WHAT YOU ARE ASKED TO DO – The data below should be transcribed in full, with no picture included.

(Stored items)
--

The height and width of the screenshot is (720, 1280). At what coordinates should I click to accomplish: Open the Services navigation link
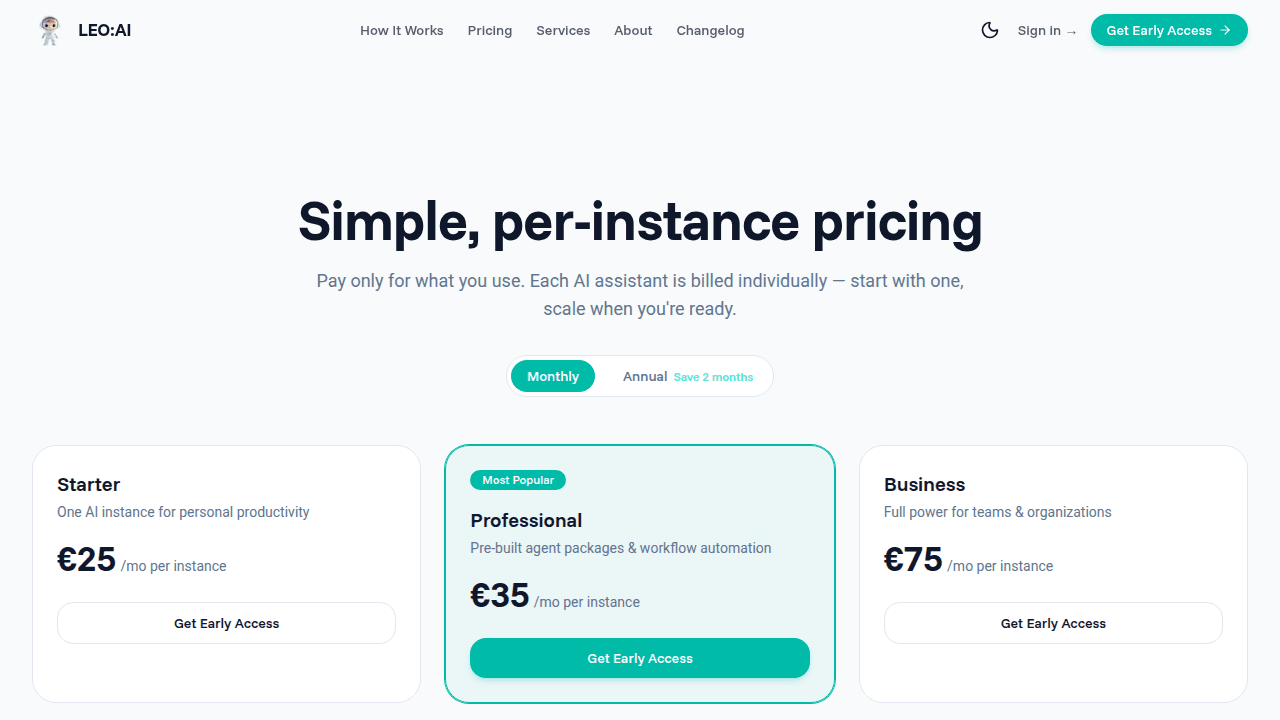(563, 31)
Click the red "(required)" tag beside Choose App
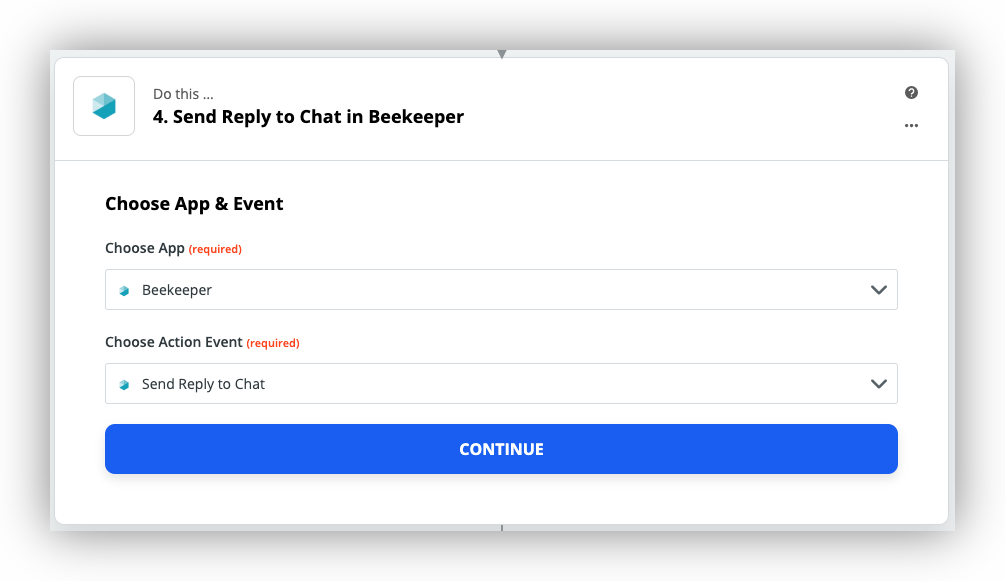1005x581 pixels. 215,249
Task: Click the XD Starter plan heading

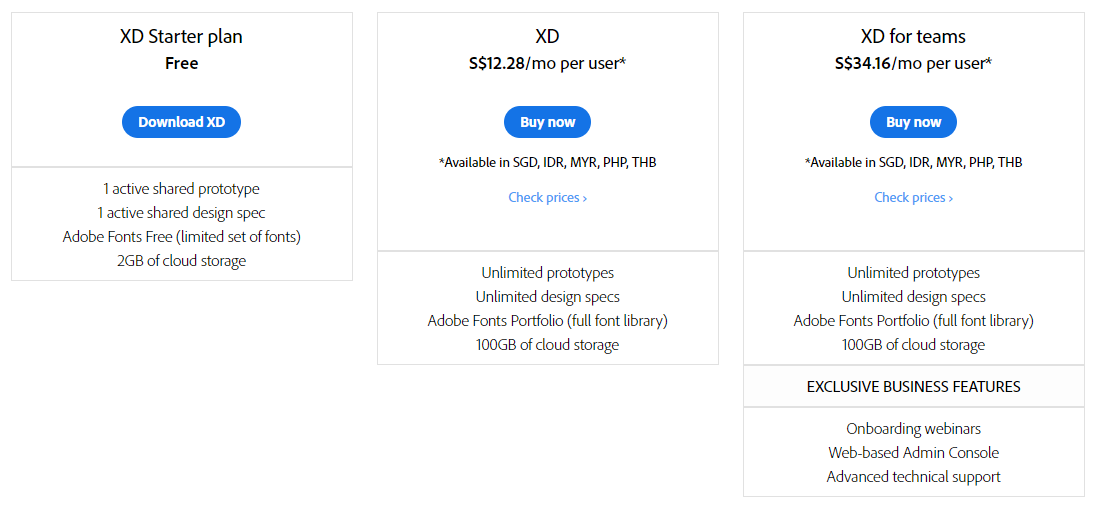Action: pyautogui.click(x=181, y=37)
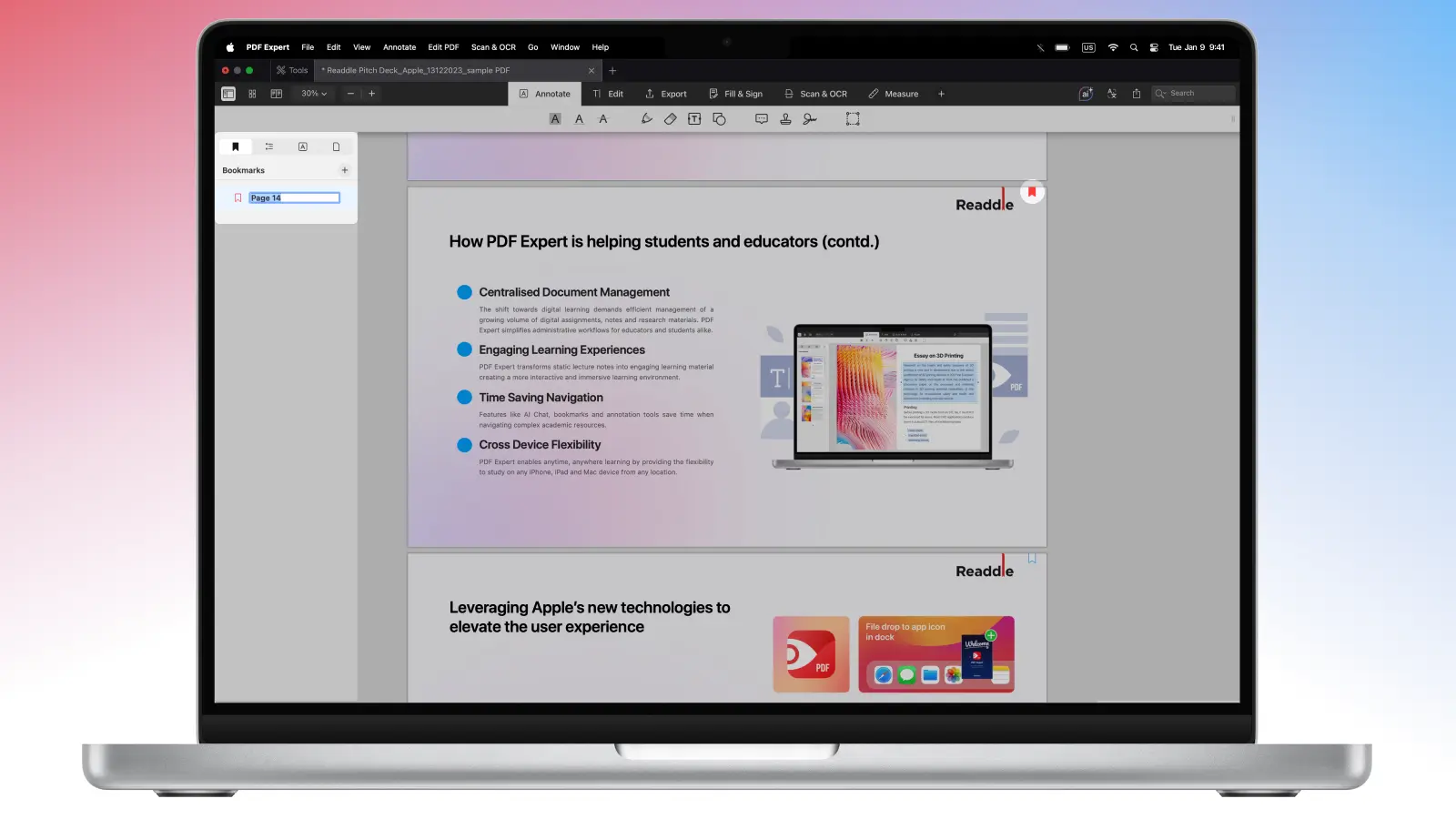Click the Export toolbar button
The height and width of the screenshot is (819, 1456).
(x=665, y=94)
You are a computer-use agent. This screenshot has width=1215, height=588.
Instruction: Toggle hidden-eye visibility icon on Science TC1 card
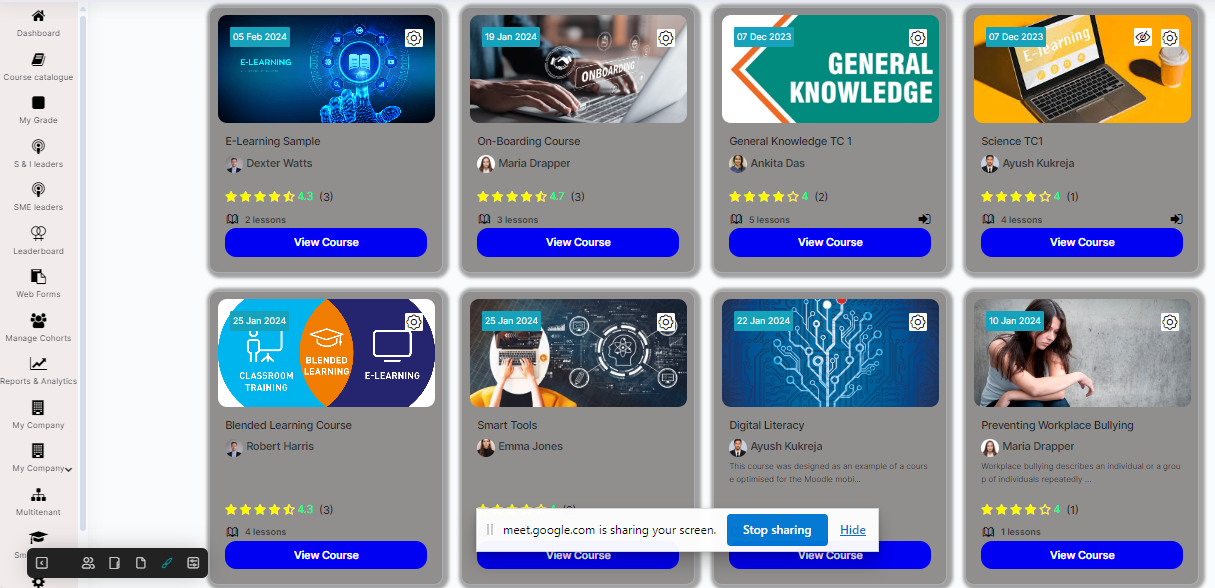tap(1143, 37)
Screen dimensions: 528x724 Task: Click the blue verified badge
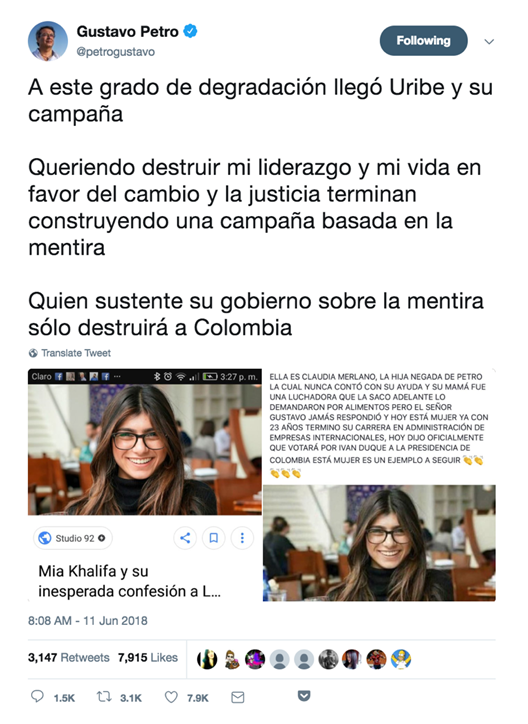(191, 31)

--

RESPONSE FOR THIS EXERCISE –
The height and width of the screenshot is (720, 1280). At what coordinates should I click to accomplish: Open the Services navigation link
(563, 31)
Click the red "(required)" tag beside Choose App
1005x581 pixels. 215,249
Task: Click the XD Starter plan heading

Action: pyautogui.click(x=181, y=37)
Click the Export toolbar button
The height and width of the screenshot is (819, 1456).
(x=665, y=94)
You are a computer-use agent. This screenshot has width=1215, height=588.
Instruction: Toggle hidden-eye visibility icon on Science TC1 card
tap(1143, 37)
Screen dimensions: 528x724 Task: Click the blue verified badge
(191, 31)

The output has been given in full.